» Task:
Count the lines of the records that contain the string "perform", treating uppercase and lowercase as different. Give only the number.

Excerpt from a dataset:

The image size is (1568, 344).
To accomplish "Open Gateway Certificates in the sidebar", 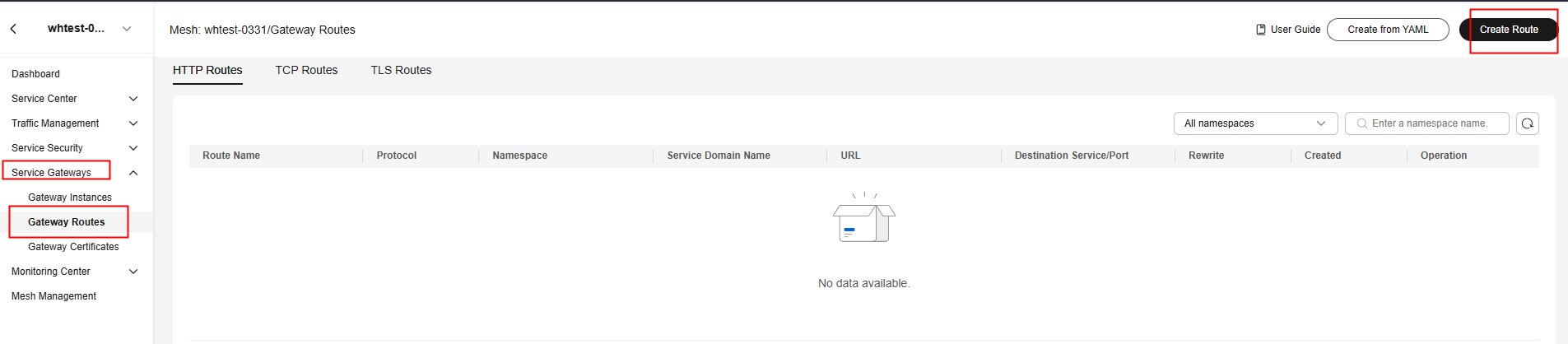I will 73,247.
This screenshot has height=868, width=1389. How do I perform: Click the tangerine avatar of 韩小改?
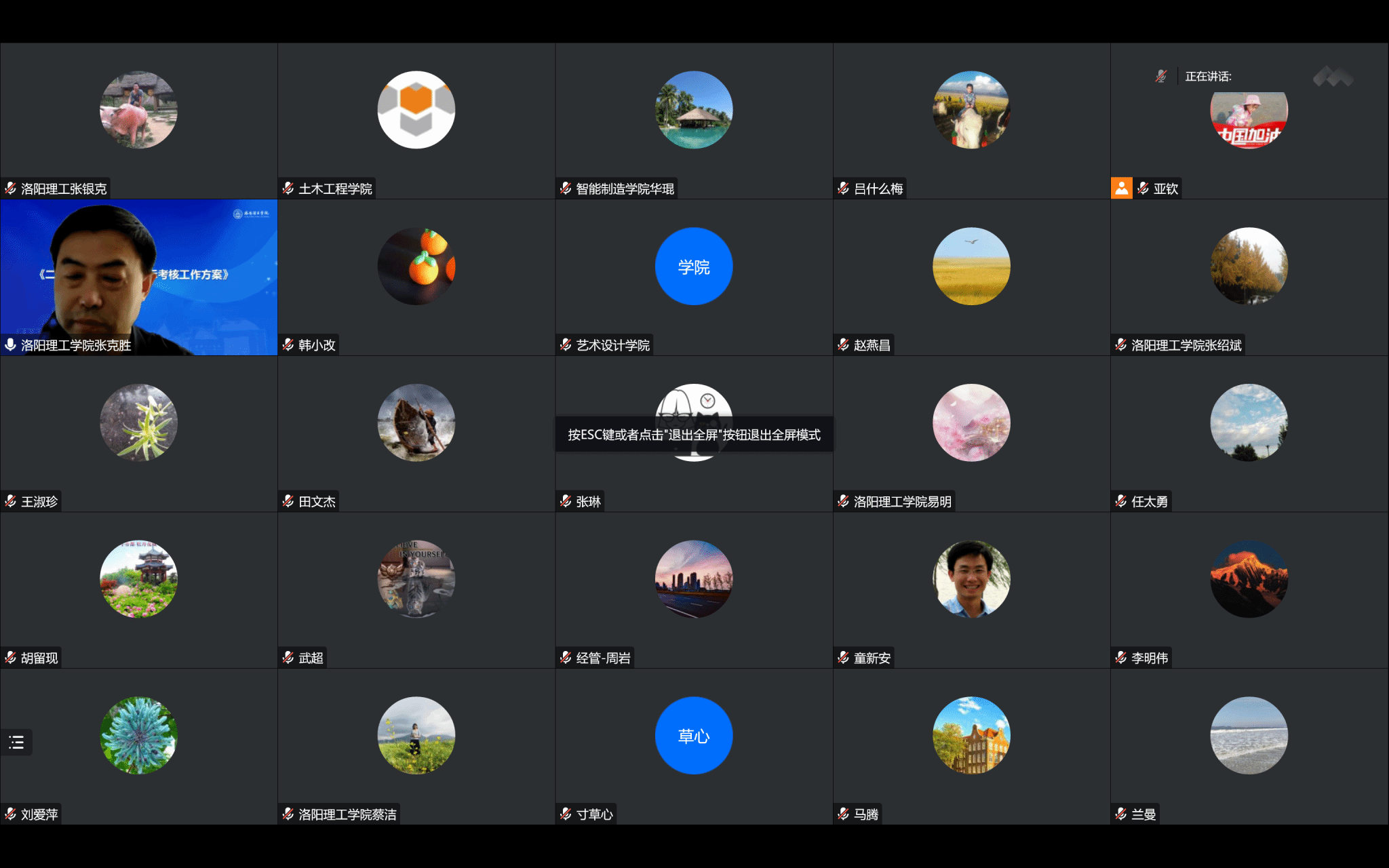coord(416,267)
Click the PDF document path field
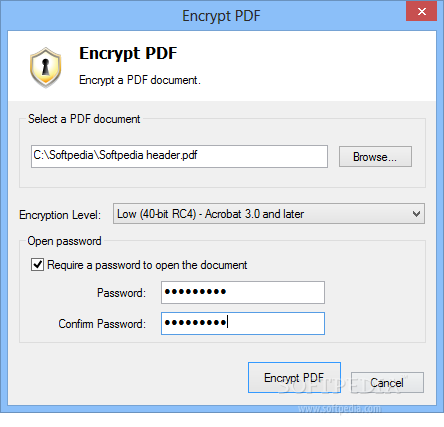444x427 pixels. 179,156
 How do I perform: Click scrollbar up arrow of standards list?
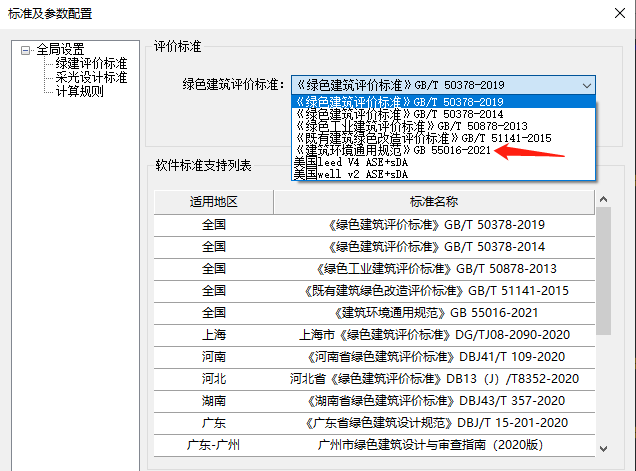[604, 199]
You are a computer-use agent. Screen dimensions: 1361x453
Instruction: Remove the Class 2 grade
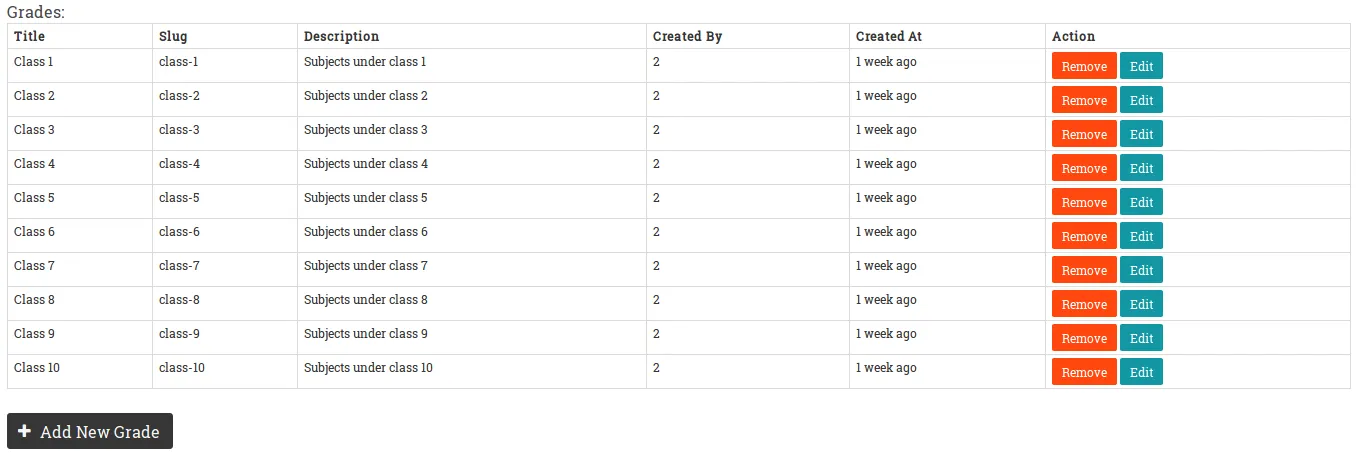pyautogui.click(x=1084, y=100)
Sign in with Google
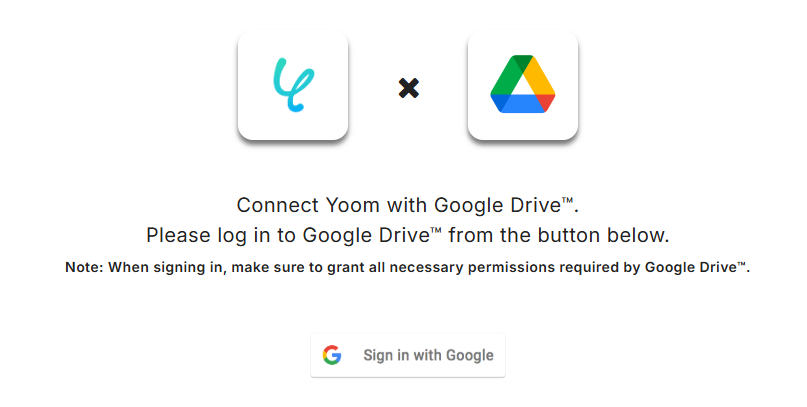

» Answer to the problem:
2